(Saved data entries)
......

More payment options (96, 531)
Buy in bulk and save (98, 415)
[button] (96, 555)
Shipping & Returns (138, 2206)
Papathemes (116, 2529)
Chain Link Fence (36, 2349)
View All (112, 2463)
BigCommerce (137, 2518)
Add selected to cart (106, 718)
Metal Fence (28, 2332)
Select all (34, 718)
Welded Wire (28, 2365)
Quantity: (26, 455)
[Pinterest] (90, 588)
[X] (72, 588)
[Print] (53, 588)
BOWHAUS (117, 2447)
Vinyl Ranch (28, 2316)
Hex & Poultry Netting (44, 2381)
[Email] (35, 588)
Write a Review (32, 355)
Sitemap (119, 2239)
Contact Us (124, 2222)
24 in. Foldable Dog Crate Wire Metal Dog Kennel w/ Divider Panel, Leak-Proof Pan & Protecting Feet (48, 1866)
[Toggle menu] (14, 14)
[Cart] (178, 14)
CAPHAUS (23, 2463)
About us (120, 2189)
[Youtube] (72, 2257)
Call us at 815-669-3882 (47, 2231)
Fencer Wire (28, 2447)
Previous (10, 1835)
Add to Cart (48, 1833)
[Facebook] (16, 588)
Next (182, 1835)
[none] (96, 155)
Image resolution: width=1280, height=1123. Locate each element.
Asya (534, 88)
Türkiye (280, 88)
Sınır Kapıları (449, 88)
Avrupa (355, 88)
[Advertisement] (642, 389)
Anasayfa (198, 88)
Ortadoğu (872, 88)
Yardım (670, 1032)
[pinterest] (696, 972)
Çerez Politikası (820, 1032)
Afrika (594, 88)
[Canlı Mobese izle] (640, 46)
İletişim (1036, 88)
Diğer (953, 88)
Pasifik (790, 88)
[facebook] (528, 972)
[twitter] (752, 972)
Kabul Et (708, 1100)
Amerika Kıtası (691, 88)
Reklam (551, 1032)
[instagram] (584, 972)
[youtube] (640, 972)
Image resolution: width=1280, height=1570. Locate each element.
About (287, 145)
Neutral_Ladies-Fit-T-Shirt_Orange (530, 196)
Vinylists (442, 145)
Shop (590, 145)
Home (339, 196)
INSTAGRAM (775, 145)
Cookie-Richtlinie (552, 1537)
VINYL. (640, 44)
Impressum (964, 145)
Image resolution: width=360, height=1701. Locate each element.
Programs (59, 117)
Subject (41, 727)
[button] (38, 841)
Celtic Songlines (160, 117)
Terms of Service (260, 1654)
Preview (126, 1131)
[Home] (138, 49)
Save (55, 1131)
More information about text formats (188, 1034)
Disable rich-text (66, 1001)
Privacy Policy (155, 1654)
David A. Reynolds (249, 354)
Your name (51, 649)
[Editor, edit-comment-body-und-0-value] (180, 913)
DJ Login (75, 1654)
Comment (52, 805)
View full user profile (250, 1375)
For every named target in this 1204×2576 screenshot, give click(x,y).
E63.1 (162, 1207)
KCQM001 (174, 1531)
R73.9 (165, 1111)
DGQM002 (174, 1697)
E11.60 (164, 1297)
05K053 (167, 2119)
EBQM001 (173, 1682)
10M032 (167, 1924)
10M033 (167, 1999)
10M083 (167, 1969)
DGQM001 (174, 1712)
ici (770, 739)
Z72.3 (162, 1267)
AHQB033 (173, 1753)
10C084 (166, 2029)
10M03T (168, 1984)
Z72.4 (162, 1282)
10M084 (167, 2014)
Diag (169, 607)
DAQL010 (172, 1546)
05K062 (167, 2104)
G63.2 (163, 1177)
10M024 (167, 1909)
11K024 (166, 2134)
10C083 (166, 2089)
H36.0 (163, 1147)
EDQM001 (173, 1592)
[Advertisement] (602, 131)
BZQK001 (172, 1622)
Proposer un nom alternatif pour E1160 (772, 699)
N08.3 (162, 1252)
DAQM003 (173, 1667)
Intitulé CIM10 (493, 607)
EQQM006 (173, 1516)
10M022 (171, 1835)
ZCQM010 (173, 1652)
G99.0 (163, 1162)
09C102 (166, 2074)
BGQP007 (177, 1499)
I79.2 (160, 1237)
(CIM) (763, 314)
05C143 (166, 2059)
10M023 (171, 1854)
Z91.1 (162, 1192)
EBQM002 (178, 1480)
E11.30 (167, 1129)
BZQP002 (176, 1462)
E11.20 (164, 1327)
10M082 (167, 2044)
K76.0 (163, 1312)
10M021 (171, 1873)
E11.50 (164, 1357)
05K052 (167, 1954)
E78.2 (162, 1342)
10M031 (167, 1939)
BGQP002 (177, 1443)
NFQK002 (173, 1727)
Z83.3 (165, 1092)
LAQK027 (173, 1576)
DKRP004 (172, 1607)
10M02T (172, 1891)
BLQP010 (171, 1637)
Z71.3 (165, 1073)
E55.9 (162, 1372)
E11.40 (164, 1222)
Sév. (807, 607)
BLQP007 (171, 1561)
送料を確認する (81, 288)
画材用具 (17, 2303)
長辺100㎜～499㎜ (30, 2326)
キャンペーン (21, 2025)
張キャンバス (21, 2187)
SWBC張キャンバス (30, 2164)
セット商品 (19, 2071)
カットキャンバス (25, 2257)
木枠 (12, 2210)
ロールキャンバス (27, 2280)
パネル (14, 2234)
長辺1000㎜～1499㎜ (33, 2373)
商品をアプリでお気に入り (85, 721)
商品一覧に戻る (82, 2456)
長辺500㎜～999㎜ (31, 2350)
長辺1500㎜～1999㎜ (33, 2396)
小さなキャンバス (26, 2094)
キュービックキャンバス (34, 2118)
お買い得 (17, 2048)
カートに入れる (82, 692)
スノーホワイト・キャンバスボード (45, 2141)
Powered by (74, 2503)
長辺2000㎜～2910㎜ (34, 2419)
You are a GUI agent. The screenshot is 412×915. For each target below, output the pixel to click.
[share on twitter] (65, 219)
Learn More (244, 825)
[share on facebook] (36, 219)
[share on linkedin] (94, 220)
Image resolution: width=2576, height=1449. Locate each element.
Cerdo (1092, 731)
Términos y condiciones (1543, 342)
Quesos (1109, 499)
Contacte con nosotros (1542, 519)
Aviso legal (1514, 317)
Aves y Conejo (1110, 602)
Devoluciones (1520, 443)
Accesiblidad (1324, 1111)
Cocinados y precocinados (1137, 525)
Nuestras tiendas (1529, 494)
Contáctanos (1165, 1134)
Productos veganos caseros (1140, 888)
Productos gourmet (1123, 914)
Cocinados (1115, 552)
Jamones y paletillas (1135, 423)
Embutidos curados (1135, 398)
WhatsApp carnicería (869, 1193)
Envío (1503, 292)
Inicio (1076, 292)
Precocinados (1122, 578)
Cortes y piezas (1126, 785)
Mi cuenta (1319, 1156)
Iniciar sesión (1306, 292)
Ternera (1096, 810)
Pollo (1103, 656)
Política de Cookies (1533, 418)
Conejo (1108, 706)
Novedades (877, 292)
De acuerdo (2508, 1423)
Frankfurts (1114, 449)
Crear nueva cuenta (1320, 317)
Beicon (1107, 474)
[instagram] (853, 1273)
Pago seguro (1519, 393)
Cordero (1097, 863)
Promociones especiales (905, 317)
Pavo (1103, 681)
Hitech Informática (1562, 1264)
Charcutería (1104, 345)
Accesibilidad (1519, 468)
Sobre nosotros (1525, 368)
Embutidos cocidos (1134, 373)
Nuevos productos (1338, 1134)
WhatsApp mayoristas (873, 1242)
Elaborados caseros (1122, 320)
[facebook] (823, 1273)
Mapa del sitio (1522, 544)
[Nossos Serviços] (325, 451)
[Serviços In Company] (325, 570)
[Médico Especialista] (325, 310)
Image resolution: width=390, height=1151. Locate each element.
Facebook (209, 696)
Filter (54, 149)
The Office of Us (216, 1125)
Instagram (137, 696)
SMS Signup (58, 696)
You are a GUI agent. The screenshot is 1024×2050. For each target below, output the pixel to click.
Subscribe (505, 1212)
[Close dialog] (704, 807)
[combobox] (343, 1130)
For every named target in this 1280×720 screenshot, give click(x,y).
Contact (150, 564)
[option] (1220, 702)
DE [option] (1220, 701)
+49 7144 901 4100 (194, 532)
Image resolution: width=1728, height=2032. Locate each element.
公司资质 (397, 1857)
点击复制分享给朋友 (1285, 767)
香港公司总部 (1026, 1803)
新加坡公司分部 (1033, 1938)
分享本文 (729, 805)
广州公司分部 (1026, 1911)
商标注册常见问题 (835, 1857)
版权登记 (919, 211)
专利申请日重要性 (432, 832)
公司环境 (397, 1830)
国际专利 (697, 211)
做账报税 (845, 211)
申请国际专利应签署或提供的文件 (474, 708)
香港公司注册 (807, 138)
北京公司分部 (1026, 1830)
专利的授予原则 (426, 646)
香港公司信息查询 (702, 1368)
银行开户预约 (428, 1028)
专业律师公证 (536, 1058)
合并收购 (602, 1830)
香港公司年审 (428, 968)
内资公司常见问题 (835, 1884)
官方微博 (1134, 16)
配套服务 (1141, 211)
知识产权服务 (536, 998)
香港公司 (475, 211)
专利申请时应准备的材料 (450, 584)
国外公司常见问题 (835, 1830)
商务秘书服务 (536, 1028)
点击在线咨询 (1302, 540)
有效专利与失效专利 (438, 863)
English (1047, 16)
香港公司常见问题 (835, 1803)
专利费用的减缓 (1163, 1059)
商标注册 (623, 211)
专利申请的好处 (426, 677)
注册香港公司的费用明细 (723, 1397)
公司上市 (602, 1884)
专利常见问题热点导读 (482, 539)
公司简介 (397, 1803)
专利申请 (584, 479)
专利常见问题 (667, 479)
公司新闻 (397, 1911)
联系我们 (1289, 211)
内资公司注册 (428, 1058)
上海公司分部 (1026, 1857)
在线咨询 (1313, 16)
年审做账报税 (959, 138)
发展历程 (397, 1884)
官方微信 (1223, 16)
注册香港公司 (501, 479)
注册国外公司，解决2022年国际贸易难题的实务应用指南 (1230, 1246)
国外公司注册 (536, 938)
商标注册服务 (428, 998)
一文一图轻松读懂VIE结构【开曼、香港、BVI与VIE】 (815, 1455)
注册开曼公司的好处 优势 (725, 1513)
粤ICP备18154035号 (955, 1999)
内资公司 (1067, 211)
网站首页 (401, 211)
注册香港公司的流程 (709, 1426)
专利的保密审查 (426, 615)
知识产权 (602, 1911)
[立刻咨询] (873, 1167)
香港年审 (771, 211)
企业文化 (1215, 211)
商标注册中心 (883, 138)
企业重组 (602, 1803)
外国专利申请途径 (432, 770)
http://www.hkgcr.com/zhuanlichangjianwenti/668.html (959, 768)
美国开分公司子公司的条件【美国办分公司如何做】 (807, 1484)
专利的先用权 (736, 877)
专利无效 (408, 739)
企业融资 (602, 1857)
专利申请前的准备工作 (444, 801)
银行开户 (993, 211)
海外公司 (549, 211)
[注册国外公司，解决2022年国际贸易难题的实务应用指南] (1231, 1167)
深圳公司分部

......

▶ **How to complete this task**:
Above are the entries. Copy exactly the part that opens with the line containing "北京公司分部 (1026, 1830)" and closes with the line containing "English (1047, 16)", and no more.

▶ **The answer**:
北京公司分部 (1026, 1830)
专利的授予原则 (426, 646)
香港公司信息查询 (702, 1368)
银行开户预约 (428, 1028)
专业律师公证 (536, 1058)
合并收购 (602, 1830)
香港公司年审 (428, 968)
内资公司常见问题 (835, 1884)
官方微博 (1134, 16)
配套服务 (1141, 211)
知识产权服务 (536, 998)
香港公司 (475, 211)
专利申请时应准备的材料 (450, 584)
国外公司常见问题 (835, 1830)
商务秘书服务 (536, 1028)
点击在线咨询 (1302, 540)
有效专利与失效专利 (438, 863)
English (1047, 16)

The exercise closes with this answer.